-- What this task involves --
Extract every line from the lines below that contains the string "height".

-- Records for this exercise --
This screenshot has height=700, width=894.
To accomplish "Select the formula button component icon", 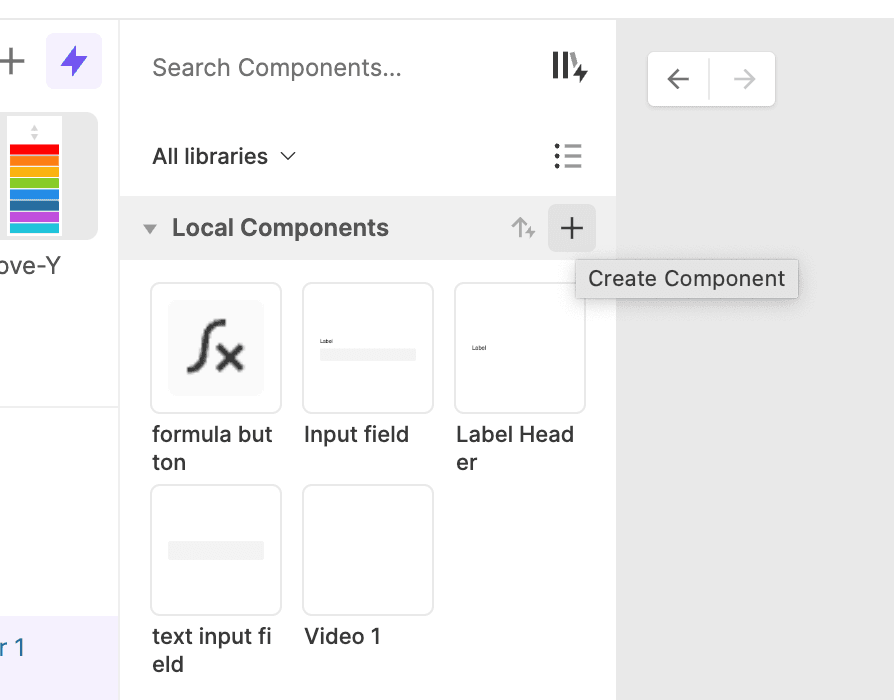I will point(216,348).
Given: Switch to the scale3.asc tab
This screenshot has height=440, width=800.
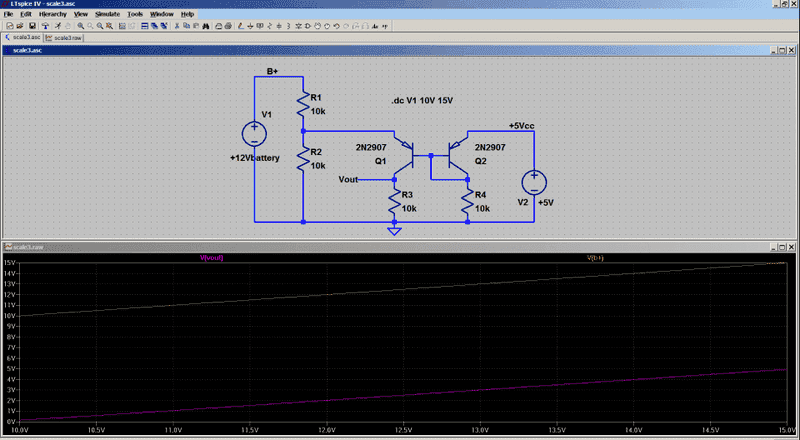Looking at the screenshot, I should coord(25,37).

-- Exercise output --
This screenshot has height=700, width=894.
This screenshot has height=440, width=800.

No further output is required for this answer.